*Prompt 1*: In the entries, take the lines between the one holding "Click the dollar banknote emoji icon" and the one holding "point(406,122)", inclusive, and substitute "mp3" for "opus". Give those lines again with nothing else changed.
BEGIN Document segment
Ok, now there remains to solve the correct interpretation of imported rings, to determine if it generates simple OSM closed ways (rings), or create them as members of a single OSM multipolygon relation: this is not so simple, because you also need to determine their OSM role ("inner" or "outer") by checking which rings are enclosing others.

The import could fail if they intersect and the common surface is not 0% or 100% (such geometry is normally invalid also in GeoJSON).

But it should NEVER fail if the intersection between pairs of rings represents a surface of 0% or 100% of any ring, even if there are common/superposed nodes, or common/superposed line segments. If there are common segments, the import in OSM should try splitting them on identical nodes, and then remove duplicate segments, before trying to determine the new rings, and then their "inner" or "outer" roles.

The import would be safer if simply the GeoJSON was just parsed as a collection of independant segments, and then a loop will detect if they intersect somewhere else than just their two end-points: if there's such intersection, these segments would be split on the computed intersection points (non colinear case), or on the existing endpoints of the other segment.

Then a second pass will eliminate all pairs of segments (defined as unordered set of two points, which can be normalized by creating an ordered pair, where ordering is the point index in a separate map of points)
END Document segment
*Prompt 2*: Condense the paragraph of the passage on importing GeoJSON rings that begins "But it should NEVER fail", keeping its main facts.
BEGIN Given information
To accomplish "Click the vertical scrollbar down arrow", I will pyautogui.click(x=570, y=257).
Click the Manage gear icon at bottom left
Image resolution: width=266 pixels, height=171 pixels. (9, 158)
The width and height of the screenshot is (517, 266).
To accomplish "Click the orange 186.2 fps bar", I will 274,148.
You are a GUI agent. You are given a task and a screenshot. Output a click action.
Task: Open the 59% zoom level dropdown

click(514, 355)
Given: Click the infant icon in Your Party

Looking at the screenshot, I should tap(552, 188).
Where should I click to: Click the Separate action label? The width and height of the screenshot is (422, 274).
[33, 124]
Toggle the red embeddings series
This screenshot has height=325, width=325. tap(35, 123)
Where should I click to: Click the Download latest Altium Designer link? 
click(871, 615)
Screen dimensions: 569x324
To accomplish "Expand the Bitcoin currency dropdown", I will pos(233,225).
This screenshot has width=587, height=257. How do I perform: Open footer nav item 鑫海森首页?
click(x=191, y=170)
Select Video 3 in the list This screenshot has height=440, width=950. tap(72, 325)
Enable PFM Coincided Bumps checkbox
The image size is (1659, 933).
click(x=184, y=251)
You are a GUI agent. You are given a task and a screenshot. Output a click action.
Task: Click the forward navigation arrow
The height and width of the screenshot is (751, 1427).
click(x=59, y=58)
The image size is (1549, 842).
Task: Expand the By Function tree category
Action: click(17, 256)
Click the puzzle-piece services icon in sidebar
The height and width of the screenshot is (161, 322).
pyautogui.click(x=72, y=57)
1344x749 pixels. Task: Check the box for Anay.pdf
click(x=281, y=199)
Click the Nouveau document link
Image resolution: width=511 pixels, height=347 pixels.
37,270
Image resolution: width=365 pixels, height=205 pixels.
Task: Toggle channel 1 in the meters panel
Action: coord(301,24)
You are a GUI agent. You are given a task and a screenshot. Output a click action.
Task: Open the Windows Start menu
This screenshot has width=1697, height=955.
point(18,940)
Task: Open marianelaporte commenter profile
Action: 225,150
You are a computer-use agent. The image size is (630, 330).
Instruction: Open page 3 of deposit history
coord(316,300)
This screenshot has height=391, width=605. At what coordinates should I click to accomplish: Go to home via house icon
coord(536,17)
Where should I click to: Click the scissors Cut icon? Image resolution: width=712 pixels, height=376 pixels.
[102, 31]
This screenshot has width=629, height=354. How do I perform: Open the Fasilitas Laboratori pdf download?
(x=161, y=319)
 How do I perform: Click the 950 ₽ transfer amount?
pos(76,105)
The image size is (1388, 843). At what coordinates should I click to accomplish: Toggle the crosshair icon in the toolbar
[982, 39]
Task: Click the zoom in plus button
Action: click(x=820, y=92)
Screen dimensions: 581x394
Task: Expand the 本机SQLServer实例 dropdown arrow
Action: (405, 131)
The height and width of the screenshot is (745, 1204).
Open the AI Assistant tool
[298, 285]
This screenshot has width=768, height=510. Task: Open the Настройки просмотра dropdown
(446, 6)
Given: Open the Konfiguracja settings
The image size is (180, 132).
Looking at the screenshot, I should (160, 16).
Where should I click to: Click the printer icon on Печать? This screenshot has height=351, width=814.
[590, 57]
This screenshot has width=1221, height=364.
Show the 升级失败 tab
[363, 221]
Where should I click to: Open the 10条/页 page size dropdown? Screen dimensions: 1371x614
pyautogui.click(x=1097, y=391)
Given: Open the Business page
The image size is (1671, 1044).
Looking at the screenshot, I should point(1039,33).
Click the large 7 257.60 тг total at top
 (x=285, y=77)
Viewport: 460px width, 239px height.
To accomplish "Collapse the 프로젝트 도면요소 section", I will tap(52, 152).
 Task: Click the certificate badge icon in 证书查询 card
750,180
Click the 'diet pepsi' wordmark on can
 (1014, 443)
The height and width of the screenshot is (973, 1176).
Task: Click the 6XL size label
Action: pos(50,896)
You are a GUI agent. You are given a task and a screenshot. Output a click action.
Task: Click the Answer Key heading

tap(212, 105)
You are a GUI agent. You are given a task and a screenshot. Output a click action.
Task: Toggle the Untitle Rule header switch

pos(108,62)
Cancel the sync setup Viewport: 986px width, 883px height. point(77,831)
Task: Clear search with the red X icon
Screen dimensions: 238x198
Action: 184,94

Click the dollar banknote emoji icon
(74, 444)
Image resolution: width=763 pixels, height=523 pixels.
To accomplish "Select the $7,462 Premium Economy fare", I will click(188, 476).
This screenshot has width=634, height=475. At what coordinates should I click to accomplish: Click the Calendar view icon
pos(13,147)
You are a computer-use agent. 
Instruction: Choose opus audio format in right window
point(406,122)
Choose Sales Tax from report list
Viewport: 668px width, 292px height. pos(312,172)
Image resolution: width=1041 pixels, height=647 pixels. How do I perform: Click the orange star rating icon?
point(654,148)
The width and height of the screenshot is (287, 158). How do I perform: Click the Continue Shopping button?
END Given information
*Written solution 1*:
Click the dollar banknote emoji icon
(74, 444)
Image resolution: width=763 pixels, height=523 pixels.
To accomplish "Select the $7,462 Premium Economy fare", I will click(188, 476).
This screenshot has width=634, height=475. At what coordinates should I click to accomplish: Click the Calendar view icon
pos(13,147)
You are a computer-use agent. 
Instruction: Choose mp3 audio format in right window
point(406,122)

*Written solution 2*: The import should never fail when the intersection of two rings covers 0% or 100% of either ring's surface, even if the rings share nodes or line segments. Shared segments should be split at identical nodes and the duplicates removed. The new rings and their "inner" or "outer" roles should be determined only after that.